Independent Oil and Gas losses widen as it pursues production
Pre-revenue development and production-focussed oil and gas company Independent Oil and Gas reported a total loss of £4.61m for its first half on Thursday, widening from £2.56m year-on-year.
The AIM-traded firm said that made for a basic and diluted loss per share of 2.2p for the six month period ended 30 June, compared to 2.1p a year earlier.
On the operational front, the company noted that its SNS Core Project was expanded to include the 108 billion cubic feet of 2C contingent gas resources at Goddard.
It also said engineering and design work for the first phase of the Southwark and Blythe platforms progressed during the period, following the successful completion of geotechnical surveys.
Tendering processes had now been initiated for the first phase platform and SURF scopes.
Looking at its finances, Independent noted the institutional equity fundraise it conducted during the half, featuring a fully-subscribed open offer as well as a board and management subscription, raising gross aggregate proceeds of £18.9m.
It also saw the conversion and restructuring of London Oil and Gas (LOG) debt, and signed a relationship agreement with LOG.
The board rejected an indicative proposal from Rockrose Energy during the half-year, it added.
Looking at the board, Esa Ikaheimonen was appointed as senior independent non-executive director and chair of the audit committee, and Neil Hawkings as independent non-executive director and chair of the HSE and technical committee.
Since the period ended, Independent said it had signed definitive documents to farm out 50% of its portfolio, excluding Harvey, to CalEnergy Resources.
It also raised a €100m five-year bond, which would see the company fully-funded for the first phase of the core project.
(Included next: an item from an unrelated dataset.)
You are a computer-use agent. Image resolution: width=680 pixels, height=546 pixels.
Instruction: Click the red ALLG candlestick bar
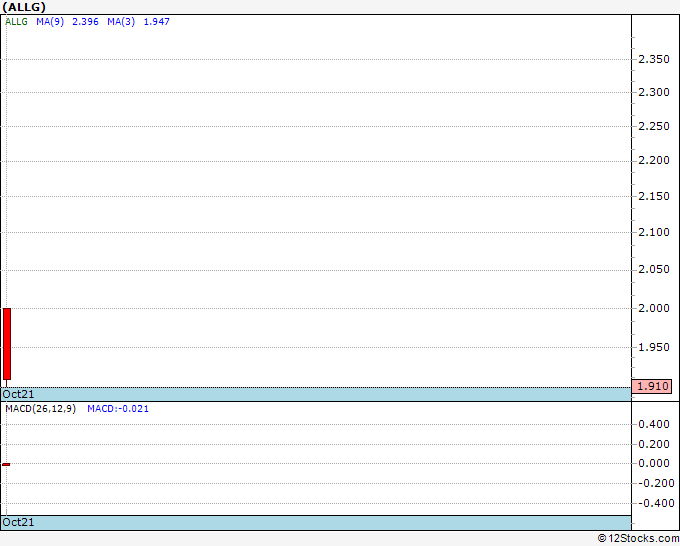[7, 344]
The drilling of the Harvey appraisal well had occurred, and the company had signed a sale and purchase agreement to acquire the Thames Reception Facilities at Bacton Gas Terminal, as well as an area of mutual interest agreement with CalEnergy Resources.
Looking ahead, the board said it was anticipating the completion of the farm-out to CalEnergy Resources, as well as the final investment decision and the commencement of the first phase of its core project.
It was also expecting the full results from the Harvey appraisal well, as well as a limited option for CalEnergy Resources to farm in to Harvey.
“In challenging circumstances, the IOG team has achieved a series of very significant steps to unlock the value of our portfolio during 1H19 and thereafter,” said chief executive officer Andrew Hockey.
“Most notably we completed an institutional fund raise in April which, along with a board and management subscription and a fully subscribed open offer, raised gross proceeds of £18.9m.
“Other significant highlights include the restructuring and conversion of existing debt facilities, the successful defence from a possible hostile takeover, contractor bid processes for phase 1 platform and SURF contracts and strengthening of the board with two high-quality new non-executive directors in Esa Ikaheimonen and Neil Hawkings.”
Since the period ended, Hockey noted that the firm had signed the farm-out agreement with CalEnergy Resources, signed the sale and purchase agreement to acquire the Thames Reception Facilities at Bacton, and successfully raised a €100m bond to complete the balance of required first phase funding.
“We have also drilled the Harvey appraisal well in under two months with no HSE incidents, confirming a 49 foot gas column, and are currently assessing the detailed well results to generate updated volume estimates.
“I am immensely proud of everything the team has achieved to date this year.”
The company was continuing to focus its efforts on ensuring that all remaining farm-out completion conditions, which consisted of routine consents and agreements with third parties, were met as soon as possible, Hockey explained.
“At completion we will be fully funded for the phase 1 development execution phase and we remain as focused as ever on delivering value for our shareholders.”